Local people, however, said no Taliban or al Qaeda militants were in
the village, although some wedding guests were from the former
Taliban strongholds of Khost and Jalalabad. There never were many
foreign al Qaeda fighters in this region, the residents said, and
Taliban activists fled south toward Kandahar soon after Kabul fell to
the Northern Alliance in November.

"There was nothing of the Taliban here," Jan said. "All around, there
was nothing left of them."

Gul, the Russian-trained doctor who treated one of three wounded
survivors, noted that most men in this heavily Pashtun region wear
full beards and the same traditional turbans that the Taliban made
its trademark. But that does not make them Taliban leaders, he added.

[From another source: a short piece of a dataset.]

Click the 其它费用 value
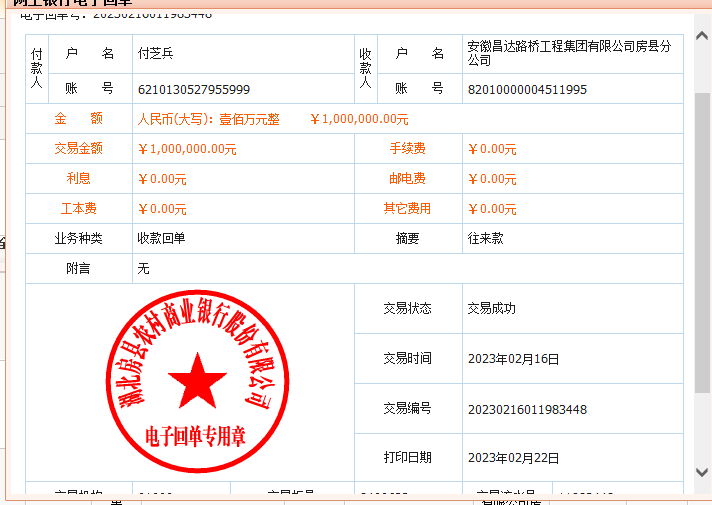This screenshot has width=712, height=505. pyautogui.click(x=492, y=209)
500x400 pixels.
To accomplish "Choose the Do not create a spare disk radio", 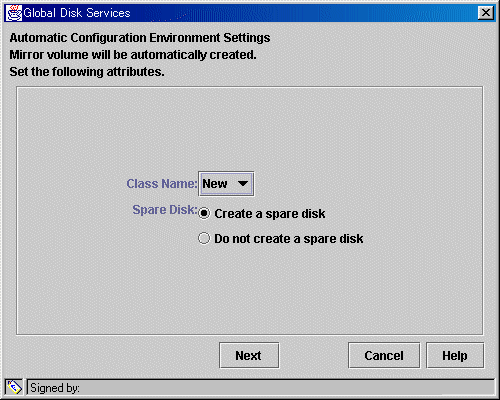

"If they say that anybody who grows a beard is a Taliban or an al
Qaeda member, they should take me, but in fact I am a medical doctor
who studied in Russia," he said.

"It was just a misunderstanding," said Noor Mohammed, a nurse at the
hospital. "They thought there were some al Qaeda members living over
there. But when the new government took over, all the Taliban ran
away from here."

The people of this area got along with the Taliban during its five
years of rule; however, some members of the new local governing
council, or shura, were also part of the Taliban's local
administration. Following the Afghan tradition of getting on the side
of whoever holds power, they have renounced their Taliban adherence,
at least formally, and have begun to cooperate with the new
administration in Kabul.

Although U.S. Special Forces troops have conducted searches in this
region for Taliban and al Qaeda militants, most of the bombing in
recent weeks has taken place about 50 miles to the east, south of
Khost, near the border with Pakistan.

It is not known who controlled the ammunition stored in one of Qalai
Niazi's five buildings. But reporters saw it stacked there Sunday;
today it was gone and residents said there never was such a cache.
Previously, residents had told investigators for a nongovernmental
organization that Taliban fighters stored the ammunition there and
left it when they fled.

Whatever the exact tally of dead, and whatever the quality of the
U.S. intelligence that night, the bombing has taken its toll on the
goodwill of people around Qalai Niazi toward the U.S. military
campaign. There was no reason to bomb the wedding party, they said,
and the Pentagon should own up to a mistake.

"We picked up small pieces of people's bodies," said Jan, reaching
down to the ground and digging into it with his hennaed nails to
pantomime his gruesome task that morning. "And we put them in the
ground so the dogs would not eat them."

Holding up a bit of blood-matted hair, he said: "The bombing should
stop. Where can we go?

"Look at these shoes," he moaned, lifting a part of plastic slip-ons
that looked right for a 10-year-old girl. "Are these Taliban shoes?"